The loft portion of the property would be divided into 20 apartments, each averaging 1,244 square feet.
The first floor of the building would remain commercial. Currently, a consignment shop called Fox & Fawn sits at the ground level, with the entrance located in the alley.
According to a 2005 piece in The New York Times highlighting illegally converted lofts in Brooklyn, 222 Varet St. was resident-occupied long before the state re-opened applications to landlords. Now, owner Jack Guttman hopes to formally convert the building into a commercial-residential space.
Williamsburg and zoning for factories, manufacturing
Call it cost effective or fashionable to live in a Brooklyn loft, but the government could call it illegal. Without the proper residential certification, tenants are more at risk for fires and safety hazards, especially given the layout of former manufacturing properties not built with occupancy in mind.
But small manufacturing facilities no longer carry the demand of residential properties, especially in New York City. Some have taken the opportunity to occupy former industrial spaces, circumventing inflating rent prices in one of the priciest markets in the nation.
In early 2006, Mayor Bloomberg enforced zoning laws prohibiting residential use in various Industrial Business Zones across the city, which were ratified again in 2013.
Based on the city planning maps, 222 Varet St. falls just outside of one of the Industrial Business Zones. While residential property is banned on the block between Bushwick Avenue and White Street, the Varet Street property falls on the east side of White Street, toward Bogart Street.
Not the first attempt for the Guttmans
The owner of the property, Jack Guttman, and his father, Joshua, are well-known landlords throughout Brooklyn.
Joshua Guttman’s property at 247 Water St. in Dumbo was vacated in 2000 by the Department of Buildings for illegal conversion. But when 20 out of 60 tenants were allowed back in, they claimed Guttman’s workers made conditions unlivable. In a story by the New York Times, one recalled an incident of the front door being pulled off the hinges by a pick-up truck, and others said garbage was left piling in the hallways, allowing mice and rats to infest.
After tenants were bought out for $30,000, Guttman applied for residential zoning in 2003. The community board advised against it and one week later, the building burned. No definite cause was determined, but the New York City Fire Department said workers may have been using acetylene torches at the time of the incident.
The Guttmans could not be reached for comment.
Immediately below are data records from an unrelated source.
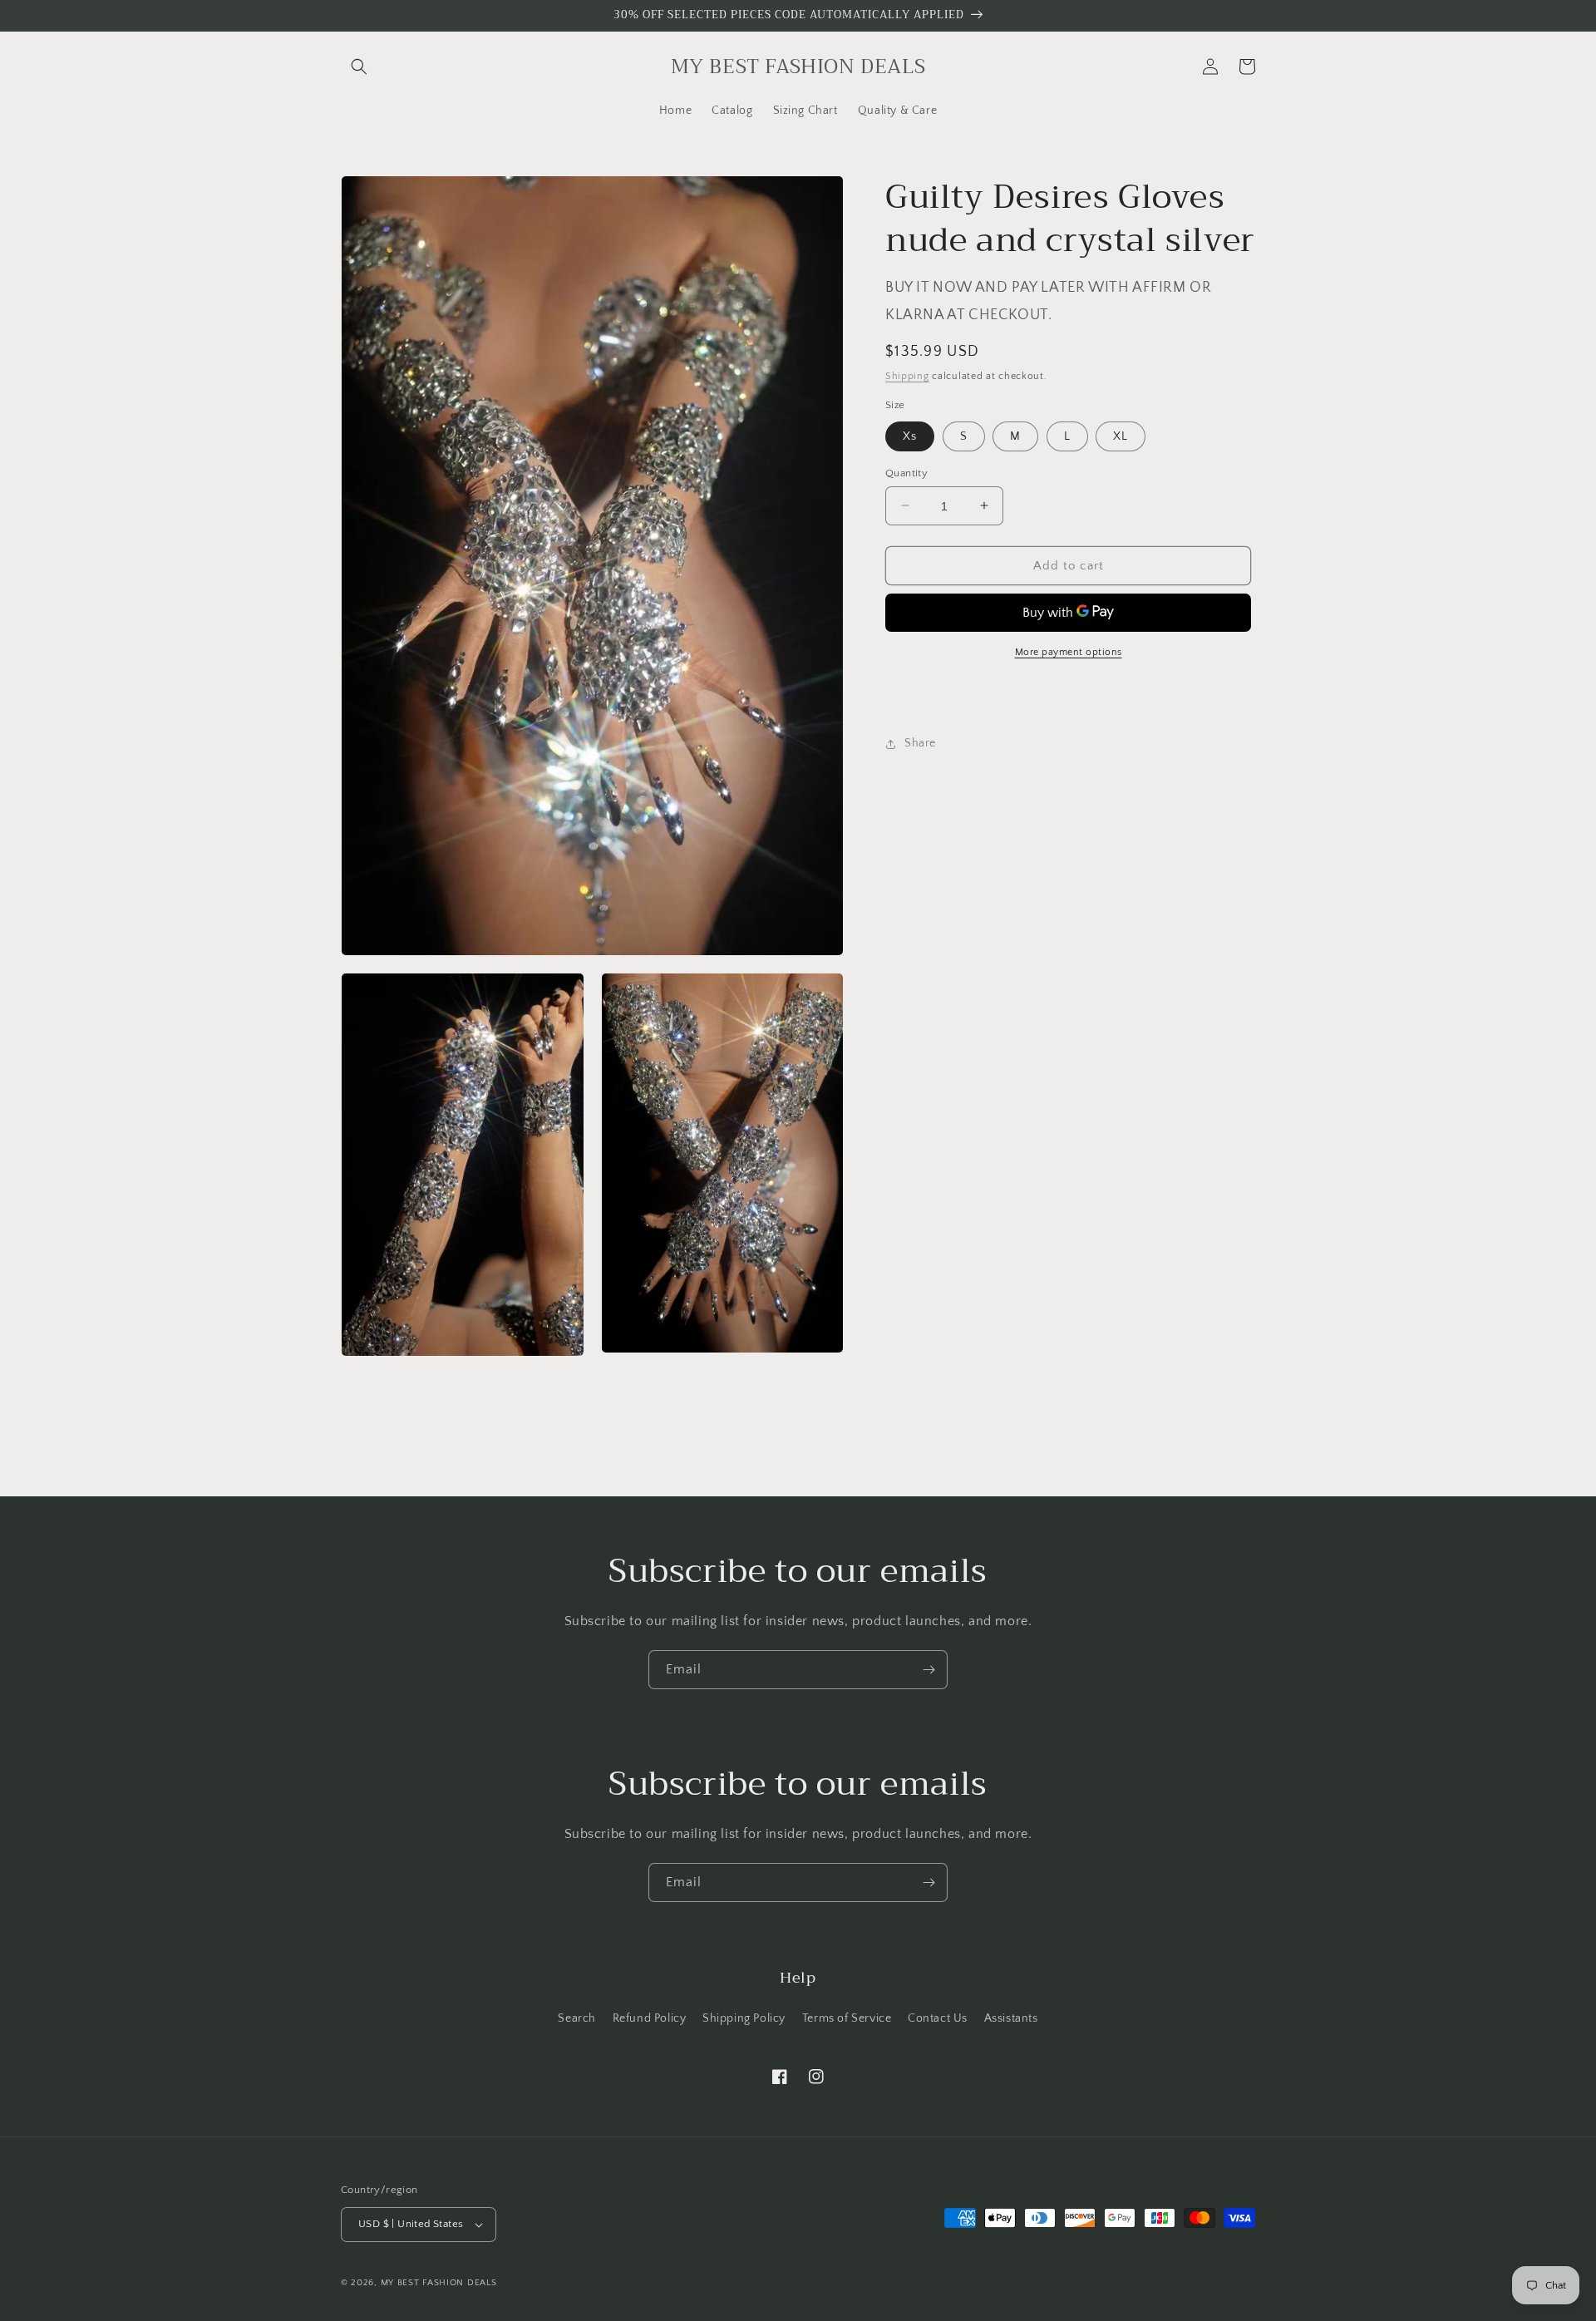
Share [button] (920, 743)
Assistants (1011, 2018)
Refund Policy (650, 2018)
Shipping (907, 375)
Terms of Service (847, 2018)
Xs (910, 435)
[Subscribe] (928, 1669)
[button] (359, 66)
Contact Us (938, 2018)
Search (577, 2018)
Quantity (906, 472)
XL (1120, 435)
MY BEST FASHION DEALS (439, 2283)
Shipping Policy (744, 2018)
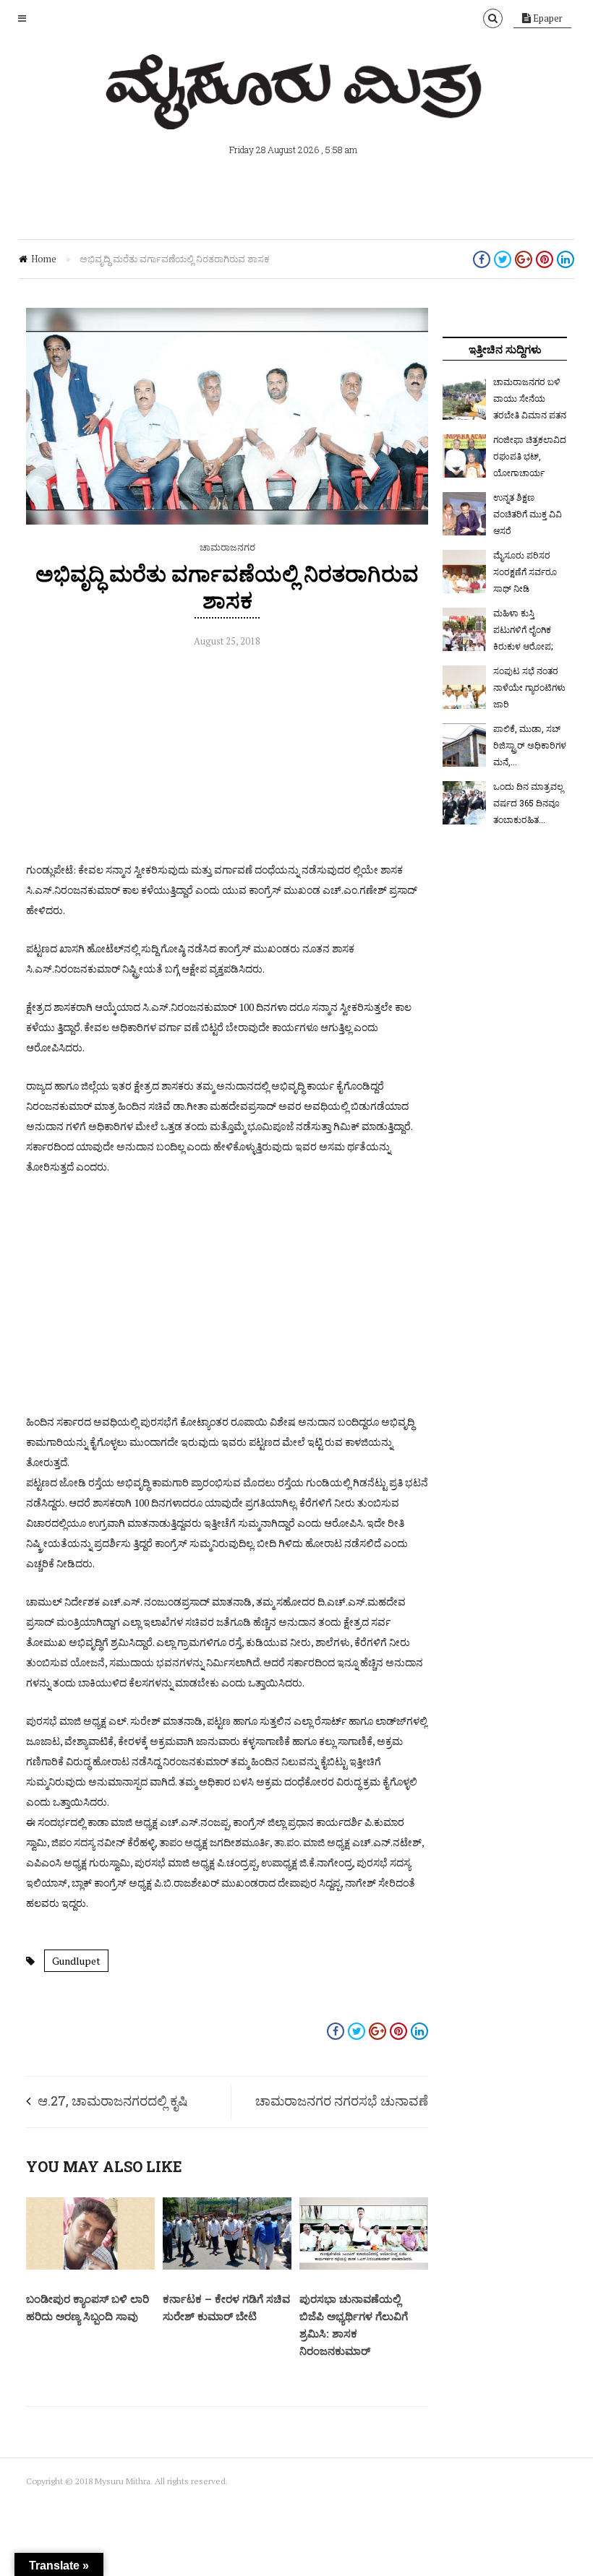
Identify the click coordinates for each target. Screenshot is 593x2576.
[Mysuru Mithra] (296, 113)
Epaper (547, 18)
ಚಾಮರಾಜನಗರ (227, 546)
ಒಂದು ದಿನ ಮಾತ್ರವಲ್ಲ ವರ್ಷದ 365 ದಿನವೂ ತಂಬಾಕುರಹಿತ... (528, 802)
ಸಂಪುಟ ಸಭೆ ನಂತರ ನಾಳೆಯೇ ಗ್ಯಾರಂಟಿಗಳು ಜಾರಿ (529, 687)
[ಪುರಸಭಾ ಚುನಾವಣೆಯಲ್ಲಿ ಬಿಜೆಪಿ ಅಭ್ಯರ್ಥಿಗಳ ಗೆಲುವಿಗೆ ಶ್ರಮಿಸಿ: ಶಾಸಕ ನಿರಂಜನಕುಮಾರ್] (363, 2266)
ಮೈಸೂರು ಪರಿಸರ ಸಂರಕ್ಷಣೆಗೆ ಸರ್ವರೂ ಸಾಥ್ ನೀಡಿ (525, 571)
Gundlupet (76, 1961)
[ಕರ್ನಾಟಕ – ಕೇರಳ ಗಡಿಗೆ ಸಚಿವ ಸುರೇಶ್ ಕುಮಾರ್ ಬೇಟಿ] (227, 2266)
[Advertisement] (227, 759)
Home (43, 258)
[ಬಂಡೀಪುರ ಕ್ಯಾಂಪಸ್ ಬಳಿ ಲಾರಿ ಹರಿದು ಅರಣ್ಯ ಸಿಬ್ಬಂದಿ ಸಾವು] (90, 2266)
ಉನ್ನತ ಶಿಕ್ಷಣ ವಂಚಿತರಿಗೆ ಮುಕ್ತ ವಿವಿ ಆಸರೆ (527, 513)
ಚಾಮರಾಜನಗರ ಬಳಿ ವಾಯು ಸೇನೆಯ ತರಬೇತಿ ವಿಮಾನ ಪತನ (529, 398)
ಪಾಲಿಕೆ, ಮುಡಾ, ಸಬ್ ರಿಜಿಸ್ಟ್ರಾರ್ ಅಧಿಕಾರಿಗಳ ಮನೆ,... (529, 745)
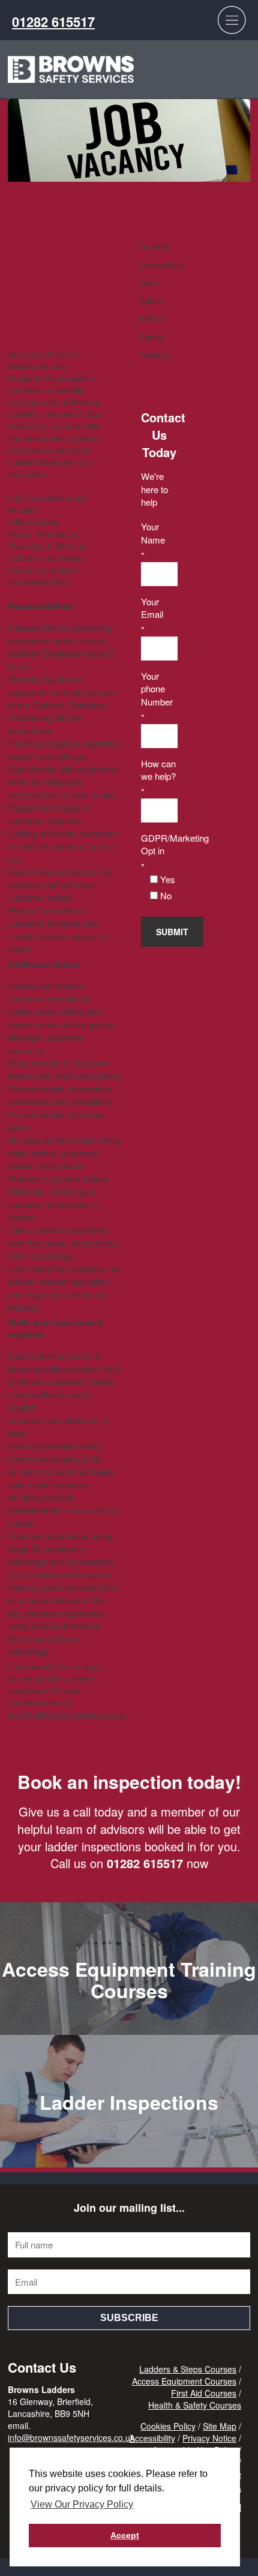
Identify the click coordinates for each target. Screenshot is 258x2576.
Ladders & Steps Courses (187, 2369)
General (154, 246)
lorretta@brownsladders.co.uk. (68, 1714)
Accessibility (152, 2438)
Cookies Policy (168, 2426)
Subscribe (129, 2318)
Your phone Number (157, 688)
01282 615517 (53, 21)
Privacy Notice (209, 2438)
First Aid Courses (203, 2393)
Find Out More (129, 2007)
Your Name (153, 532)
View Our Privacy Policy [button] (82, 2504)
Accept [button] (124, 2535)
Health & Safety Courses (194, 2405)
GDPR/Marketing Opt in (159, 844)
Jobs (148, 282)
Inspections (161, 264)
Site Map (219, 2426)
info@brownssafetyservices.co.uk (71, 2437)
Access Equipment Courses (184, 2381)
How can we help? (158, 769)
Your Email (152, 607)
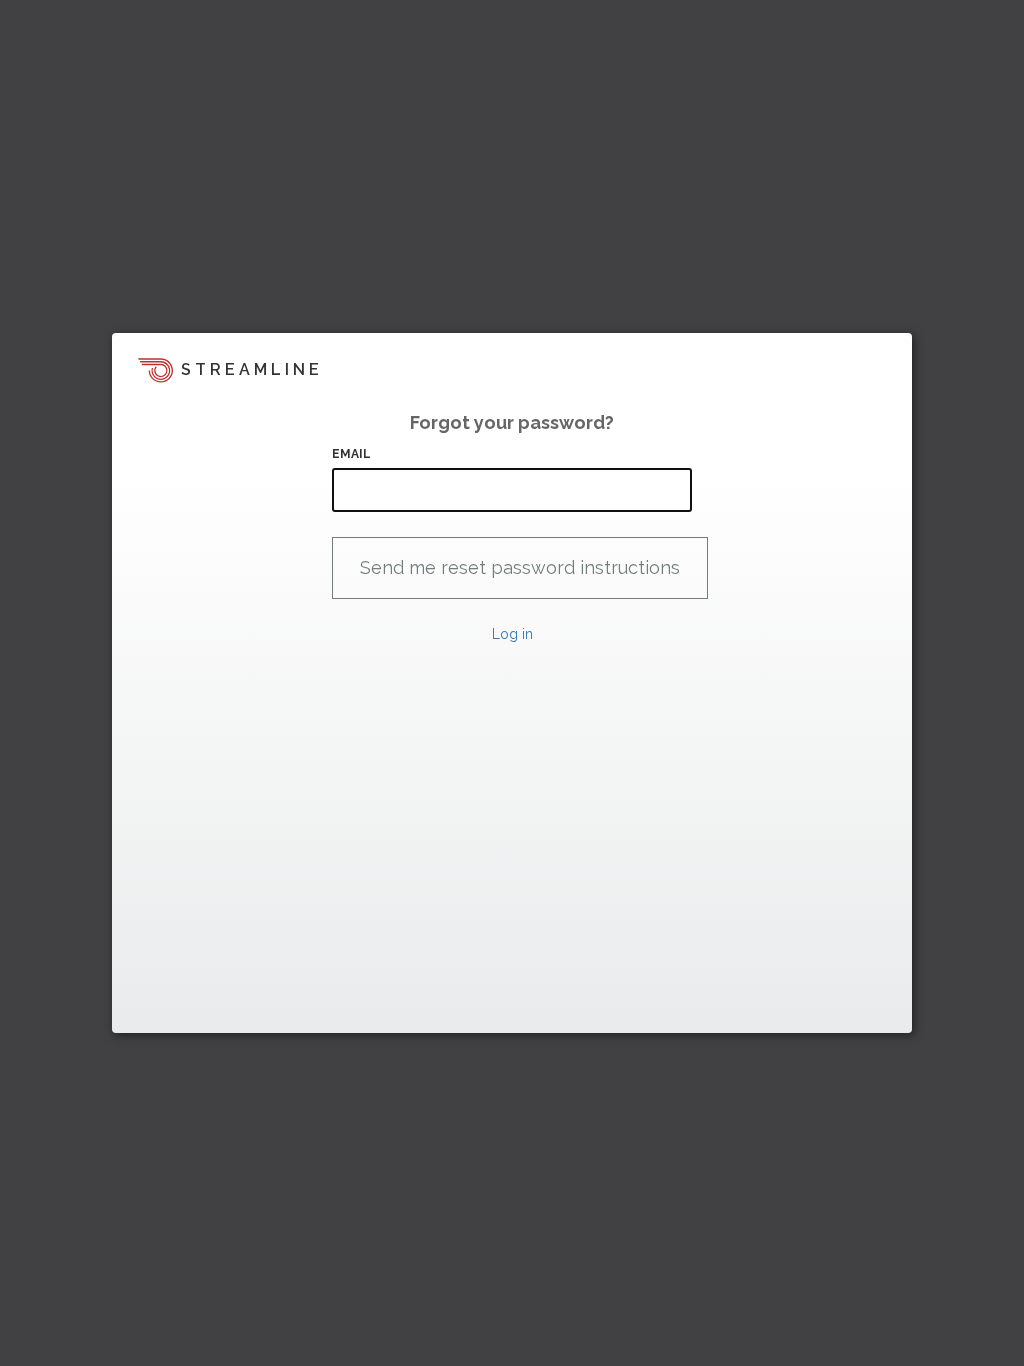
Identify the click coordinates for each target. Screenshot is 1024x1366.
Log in (512, 634)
Loft Law: protecting Brooklyn tenants
The 2010 Loft Law was closed in March of 2014 and then reopened again in 2015. It allows tenants and landlords to apply for loft legalization, but there are a few provisions that must be met:
-Units have to have at least one window that faces a street, courtyard or yard.
-Units must be at least 400 square feet.
-Apartments can’t be in cellars or basements.
-Units cannot be located in an industrial business zone, with the exception of Greenpoint, Williamsburg, North Brooklyn, and certain areas of Long Island City. (Varet Street falls within the North Brooklyn zone.)
-The building must not have been used for activities “incompatible” with residential use since June 21, 2010.
These laws only apply to units in commercial or manufacturing buildings where three or more families lived independently from one another for more than 12 consecutive months, starting January 1, 2008 through December 21, 2009. Further, the building must already lack a residential certificate of occupancy.
The city established the New York City Loft Board to regulate conversions back in the early ‘80s. Lofts, also referred to as interim multiple dwellings, can take years to legalize, but the process is worth it to some tenants. Legal loft dwellers can receive benefits like rent stabilization, protection against unlawful eviction and yearly rent increases regulated by the Rent Guidelines Board.